In the article on building a serverless AI web app on Azure, what is the Azure Functions Consumption model billed on?

* [READING TEXT]

-*-

Build a Serverless AI Web App on Azure – Architecture & Cost Guide - Internee

Marcel Broschk

Published Mar 2, 2026

Moritz Goeke

Manager Technology Consulting @ Protiviti | Microsoft MVP Azure & AI | M. Sc. Computer Science

Moritz Goeke’s session on the M365Con “Azure & Entra” stage walks through a practical, modern pattern: ship an AI-powered web app without running (or patching) servers, and pay mostly for what you use. The demo app is intentionally simple—a chat UI in the browser that calls a backend API, talks to a hosted GPT model, and stores conversation history—because simplicity makes the architectural trade-offs obvious. What follows is a “full article” version of that talk: the same building blocks, plus the extra context you’d typically want when you go from a demo to something you can run in a real environment.

What “serverless” really means (and why it changes the build mindset)

Serverless is less about “no servers exist” and more about not managing them yourself. Instead of provisioning virtual machines, scheduling patch windows, and guessing capacity, you deploy code (or static assets) and let the platform handle provisioning, scaling, and availability. In Azure, this is the difference between owning the operational burden versus letting the service absorb it—especially around scaling spikes and resilience. Azure Functions’ Consumption model, for example, is billed on executions and resource consumption, which is the canonical “pay for what ran” model people mean when they say serverless. (

Moritz frames serverless as a speed multiplier: you spend time building product logic, not infrastructure. That’s not just convenience—it directly affects how quickly you can iterate on prompts, swap models, and evolve a UX. If you’ve ever watched a proof-of-concept die during the “now we need to productionize hosting and scaling” phase, serverless is often the antidote. It narrows the gap between a demo and a deployable artifact.

There’s also a cost posture shift. Traditional server-based apps tend to have idle cost: you pay for capacity even when no one is using the app. Serverless services generally align cost with usage: invocations, duration, data operations, tokens. Azure Functions includes a free grant each month (requests + GB-s), which can make small workloads effectively “free-ish” until they grow.

Finally, serverless encourages an event-driven design. Your UI triggers an API call; that API triggers a model call; that response triggers a write to storage; telemetry is emitted along the way. Each step is independently scalable, and each step can be swapped out later (for example, replacing “store chat history in Cosmos DB” with “store in a different data layer” without re-architecting the whole app).

-*-

* [SUPPLIED MATERIAL]
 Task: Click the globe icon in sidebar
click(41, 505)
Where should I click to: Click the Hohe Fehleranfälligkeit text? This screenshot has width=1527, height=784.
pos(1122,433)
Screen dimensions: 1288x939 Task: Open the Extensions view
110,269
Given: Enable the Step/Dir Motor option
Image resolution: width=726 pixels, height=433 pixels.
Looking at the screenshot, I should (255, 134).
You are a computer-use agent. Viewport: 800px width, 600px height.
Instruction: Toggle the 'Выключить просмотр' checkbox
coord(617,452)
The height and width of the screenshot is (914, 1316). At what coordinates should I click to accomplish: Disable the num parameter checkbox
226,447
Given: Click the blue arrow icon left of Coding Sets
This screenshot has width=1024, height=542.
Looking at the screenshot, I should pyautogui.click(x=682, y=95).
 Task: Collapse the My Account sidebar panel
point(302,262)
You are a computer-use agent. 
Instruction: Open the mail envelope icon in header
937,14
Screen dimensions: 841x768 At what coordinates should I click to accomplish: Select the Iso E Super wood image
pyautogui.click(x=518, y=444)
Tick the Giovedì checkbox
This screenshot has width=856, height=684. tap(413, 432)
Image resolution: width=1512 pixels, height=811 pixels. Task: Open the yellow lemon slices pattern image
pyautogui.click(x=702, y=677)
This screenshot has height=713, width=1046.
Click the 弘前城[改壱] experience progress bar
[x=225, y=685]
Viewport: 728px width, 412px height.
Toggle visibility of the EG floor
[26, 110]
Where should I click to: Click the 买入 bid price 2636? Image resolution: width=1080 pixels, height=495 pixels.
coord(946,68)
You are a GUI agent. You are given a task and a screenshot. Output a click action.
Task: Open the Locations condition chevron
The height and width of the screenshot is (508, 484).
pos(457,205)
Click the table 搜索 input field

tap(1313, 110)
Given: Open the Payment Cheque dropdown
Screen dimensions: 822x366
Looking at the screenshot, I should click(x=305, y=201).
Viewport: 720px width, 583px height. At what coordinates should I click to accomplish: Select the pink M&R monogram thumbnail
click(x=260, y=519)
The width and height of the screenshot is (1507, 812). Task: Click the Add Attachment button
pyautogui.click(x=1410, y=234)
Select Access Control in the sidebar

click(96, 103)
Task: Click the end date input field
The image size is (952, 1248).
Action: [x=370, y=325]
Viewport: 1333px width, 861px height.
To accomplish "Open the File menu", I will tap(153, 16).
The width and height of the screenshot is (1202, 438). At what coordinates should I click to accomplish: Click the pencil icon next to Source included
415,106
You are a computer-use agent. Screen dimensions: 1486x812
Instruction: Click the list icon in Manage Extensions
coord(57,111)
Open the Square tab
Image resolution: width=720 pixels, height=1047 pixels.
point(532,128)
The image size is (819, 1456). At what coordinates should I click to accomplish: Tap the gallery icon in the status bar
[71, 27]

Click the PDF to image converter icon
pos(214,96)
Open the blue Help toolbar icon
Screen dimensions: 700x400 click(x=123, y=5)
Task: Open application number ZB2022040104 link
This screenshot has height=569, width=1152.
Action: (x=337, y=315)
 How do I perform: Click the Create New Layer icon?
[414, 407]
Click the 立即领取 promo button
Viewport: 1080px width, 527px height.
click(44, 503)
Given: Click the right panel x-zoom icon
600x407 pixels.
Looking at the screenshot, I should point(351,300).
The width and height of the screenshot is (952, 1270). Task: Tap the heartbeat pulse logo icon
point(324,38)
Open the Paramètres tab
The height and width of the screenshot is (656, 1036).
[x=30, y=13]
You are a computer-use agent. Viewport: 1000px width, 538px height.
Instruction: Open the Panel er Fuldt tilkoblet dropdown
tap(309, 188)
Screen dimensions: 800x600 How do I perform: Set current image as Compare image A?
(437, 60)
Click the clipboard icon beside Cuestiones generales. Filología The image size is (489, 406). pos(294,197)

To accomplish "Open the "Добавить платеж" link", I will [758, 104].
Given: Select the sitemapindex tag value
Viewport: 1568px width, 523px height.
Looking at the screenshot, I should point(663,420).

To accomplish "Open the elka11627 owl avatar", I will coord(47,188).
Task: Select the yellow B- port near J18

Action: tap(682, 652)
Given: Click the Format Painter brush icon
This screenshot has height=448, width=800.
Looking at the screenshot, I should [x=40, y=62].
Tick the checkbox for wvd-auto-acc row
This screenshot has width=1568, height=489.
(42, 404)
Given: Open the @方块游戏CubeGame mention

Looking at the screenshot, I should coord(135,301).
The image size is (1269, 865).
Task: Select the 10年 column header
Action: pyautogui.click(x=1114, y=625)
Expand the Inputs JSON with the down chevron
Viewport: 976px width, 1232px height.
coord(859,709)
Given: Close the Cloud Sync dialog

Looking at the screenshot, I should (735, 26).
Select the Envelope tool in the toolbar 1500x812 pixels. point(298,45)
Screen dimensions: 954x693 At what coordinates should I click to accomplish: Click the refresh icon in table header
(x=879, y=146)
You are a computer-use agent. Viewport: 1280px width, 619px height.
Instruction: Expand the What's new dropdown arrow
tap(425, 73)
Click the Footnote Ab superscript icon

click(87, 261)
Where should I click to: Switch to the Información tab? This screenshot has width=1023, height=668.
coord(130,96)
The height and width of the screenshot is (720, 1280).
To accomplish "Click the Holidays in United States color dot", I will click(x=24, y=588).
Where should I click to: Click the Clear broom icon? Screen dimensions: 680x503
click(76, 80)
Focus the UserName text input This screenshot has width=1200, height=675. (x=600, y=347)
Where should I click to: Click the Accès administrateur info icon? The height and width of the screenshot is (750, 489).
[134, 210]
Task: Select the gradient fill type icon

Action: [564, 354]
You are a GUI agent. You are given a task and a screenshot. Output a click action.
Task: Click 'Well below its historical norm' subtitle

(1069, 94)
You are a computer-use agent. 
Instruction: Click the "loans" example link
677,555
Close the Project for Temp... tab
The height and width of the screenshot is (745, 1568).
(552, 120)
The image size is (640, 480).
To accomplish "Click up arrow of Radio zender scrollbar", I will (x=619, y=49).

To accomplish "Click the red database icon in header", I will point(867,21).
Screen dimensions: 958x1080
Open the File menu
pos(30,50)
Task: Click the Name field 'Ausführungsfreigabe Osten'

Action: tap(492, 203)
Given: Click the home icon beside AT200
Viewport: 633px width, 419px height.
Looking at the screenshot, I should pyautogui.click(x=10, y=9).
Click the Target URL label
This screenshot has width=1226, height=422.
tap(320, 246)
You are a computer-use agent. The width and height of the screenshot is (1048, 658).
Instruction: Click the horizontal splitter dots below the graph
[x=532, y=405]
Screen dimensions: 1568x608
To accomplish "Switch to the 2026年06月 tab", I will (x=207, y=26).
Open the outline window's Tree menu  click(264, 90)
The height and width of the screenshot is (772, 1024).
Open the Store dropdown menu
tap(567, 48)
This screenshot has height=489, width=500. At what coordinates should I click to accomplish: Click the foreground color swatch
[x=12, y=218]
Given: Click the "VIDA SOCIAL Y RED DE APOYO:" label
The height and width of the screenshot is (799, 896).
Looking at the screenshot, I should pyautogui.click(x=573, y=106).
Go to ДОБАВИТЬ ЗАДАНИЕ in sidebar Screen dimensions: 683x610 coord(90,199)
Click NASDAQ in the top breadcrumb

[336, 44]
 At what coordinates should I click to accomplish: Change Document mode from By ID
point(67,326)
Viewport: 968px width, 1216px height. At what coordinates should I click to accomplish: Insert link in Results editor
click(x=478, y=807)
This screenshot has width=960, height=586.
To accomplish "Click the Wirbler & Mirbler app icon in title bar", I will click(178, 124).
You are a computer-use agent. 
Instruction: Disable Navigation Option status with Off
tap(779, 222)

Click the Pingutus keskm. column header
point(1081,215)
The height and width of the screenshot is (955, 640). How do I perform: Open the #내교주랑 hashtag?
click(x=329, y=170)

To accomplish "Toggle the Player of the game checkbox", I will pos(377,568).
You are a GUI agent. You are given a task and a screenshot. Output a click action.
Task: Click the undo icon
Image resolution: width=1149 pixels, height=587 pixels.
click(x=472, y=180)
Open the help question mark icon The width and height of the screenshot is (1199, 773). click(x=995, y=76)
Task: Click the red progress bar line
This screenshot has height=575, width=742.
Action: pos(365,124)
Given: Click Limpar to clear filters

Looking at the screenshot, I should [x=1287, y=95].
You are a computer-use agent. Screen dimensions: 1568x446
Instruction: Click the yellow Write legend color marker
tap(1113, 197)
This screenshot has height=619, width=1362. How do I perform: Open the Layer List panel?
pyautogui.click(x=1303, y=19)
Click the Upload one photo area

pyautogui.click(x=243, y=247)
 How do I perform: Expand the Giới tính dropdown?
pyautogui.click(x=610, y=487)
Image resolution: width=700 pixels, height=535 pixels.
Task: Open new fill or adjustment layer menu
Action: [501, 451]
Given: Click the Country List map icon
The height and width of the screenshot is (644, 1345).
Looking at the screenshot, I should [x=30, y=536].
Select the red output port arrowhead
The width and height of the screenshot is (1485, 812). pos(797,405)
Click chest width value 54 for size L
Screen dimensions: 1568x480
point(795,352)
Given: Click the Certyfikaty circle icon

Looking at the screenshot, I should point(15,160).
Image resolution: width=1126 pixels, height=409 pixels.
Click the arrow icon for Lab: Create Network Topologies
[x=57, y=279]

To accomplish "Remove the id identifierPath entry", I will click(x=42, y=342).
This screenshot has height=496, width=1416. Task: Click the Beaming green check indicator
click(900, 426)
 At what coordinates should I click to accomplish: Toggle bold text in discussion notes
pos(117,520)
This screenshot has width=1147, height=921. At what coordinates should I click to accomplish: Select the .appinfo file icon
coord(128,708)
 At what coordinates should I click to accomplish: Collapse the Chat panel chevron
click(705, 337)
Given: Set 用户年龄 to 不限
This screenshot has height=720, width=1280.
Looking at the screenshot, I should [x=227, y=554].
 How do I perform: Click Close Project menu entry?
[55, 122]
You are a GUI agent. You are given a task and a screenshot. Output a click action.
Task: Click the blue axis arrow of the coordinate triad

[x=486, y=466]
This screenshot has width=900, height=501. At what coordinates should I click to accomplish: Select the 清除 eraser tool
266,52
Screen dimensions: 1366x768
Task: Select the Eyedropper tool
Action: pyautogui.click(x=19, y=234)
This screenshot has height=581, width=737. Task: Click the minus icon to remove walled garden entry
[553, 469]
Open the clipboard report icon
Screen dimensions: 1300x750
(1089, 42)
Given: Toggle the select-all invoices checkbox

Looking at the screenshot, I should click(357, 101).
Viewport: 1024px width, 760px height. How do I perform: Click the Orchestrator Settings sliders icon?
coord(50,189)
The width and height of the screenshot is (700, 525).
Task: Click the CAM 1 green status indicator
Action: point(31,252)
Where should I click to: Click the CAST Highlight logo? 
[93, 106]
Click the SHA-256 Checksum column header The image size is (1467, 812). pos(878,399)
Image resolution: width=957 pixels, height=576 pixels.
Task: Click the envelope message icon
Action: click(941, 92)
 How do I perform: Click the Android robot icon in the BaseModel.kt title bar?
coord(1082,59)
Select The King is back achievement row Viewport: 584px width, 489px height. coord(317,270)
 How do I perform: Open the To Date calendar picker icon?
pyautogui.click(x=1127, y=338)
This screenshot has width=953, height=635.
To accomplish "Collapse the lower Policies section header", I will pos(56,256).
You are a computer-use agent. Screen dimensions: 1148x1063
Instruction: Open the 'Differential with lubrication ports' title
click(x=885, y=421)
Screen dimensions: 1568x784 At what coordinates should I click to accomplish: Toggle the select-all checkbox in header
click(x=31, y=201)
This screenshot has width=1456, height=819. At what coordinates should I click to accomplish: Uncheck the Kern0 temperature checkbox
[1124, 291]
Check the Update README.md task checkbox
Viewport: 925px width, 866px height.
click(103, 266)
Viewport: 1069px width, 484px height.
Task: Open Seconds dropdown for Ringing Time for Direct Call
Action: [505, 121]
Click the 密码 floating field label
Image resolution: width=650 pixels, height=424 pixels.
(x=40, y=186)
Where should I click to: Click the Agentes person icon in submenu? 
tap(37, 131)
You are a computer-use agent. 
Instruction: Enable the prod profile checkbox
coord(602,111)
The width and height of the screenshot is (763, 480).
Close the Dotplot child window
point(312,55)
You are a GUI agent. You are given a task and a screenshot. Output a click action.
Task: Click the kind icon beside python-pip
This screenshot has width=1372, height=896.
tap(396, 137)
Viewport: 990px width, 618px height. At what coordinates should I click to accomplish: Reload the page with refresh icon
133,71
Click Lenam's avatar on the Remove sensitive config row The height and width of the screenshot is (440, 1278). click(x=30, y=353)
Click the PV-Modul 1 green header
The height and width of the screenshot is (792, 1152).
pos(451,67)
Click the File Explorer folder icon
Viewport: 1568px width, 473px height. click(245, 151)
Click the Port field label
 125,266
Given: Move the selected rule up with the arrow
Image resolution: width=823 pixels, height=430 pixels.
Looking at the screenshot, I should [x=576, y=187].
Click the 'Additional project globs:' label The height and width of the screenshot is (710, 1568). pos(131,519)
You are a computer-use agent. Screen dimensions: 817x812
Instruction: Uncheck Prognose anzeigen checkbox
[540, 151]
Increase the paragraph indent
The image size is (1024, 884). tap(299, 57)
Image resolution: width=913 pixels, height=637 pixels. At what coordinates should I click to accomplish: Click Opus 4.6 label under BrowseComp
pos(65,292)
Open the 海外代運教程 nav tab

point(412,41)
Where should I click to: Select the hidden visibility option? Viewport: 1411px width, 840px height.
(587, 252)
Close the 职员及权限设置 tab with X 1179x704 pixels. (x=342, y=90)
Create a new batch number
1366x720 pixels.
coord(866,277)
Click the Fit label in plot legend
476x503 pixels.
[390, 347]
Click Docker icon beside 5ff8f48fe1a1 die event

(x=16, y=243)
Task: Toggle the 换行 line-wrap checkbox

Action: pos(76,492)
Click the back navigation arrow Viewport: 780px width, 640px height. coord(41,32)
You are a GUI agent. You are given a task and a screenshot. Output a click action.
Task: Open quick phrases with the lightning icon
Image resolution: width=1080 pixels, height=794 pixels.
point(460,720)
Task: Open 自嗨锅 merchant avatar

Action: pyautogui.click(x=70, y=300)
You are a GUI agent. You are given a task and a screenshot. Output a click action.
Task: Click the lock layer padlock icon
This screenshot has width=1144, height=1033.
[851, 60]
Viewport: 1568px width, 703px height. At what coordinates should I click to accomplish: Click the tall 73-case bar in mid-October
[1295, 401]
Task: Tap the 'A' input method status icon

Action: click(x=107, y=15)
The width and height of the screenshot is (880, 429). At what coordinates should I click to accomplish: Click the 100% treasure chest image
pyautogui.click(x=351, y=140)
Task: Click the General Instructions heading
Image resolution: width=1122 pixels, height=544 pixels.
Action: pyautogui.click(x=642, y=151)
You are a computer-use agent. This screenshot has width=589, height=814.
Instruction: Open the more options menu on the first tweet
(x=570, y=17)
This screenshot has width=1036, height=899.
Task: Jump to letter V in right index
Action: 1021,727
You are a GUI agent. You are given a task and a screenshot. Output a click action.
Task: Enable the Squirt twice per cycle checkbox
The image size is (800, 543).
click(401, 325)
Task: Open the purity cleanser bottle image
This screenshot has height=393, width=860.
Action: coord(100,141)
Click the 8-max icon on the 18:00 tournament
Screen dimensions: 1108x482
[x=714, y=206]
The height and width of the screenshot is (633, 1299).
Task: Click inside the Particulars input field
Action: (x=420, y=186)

-*-

* [WRITTEN SOLUTION]
It is billed on executions and resource consumption.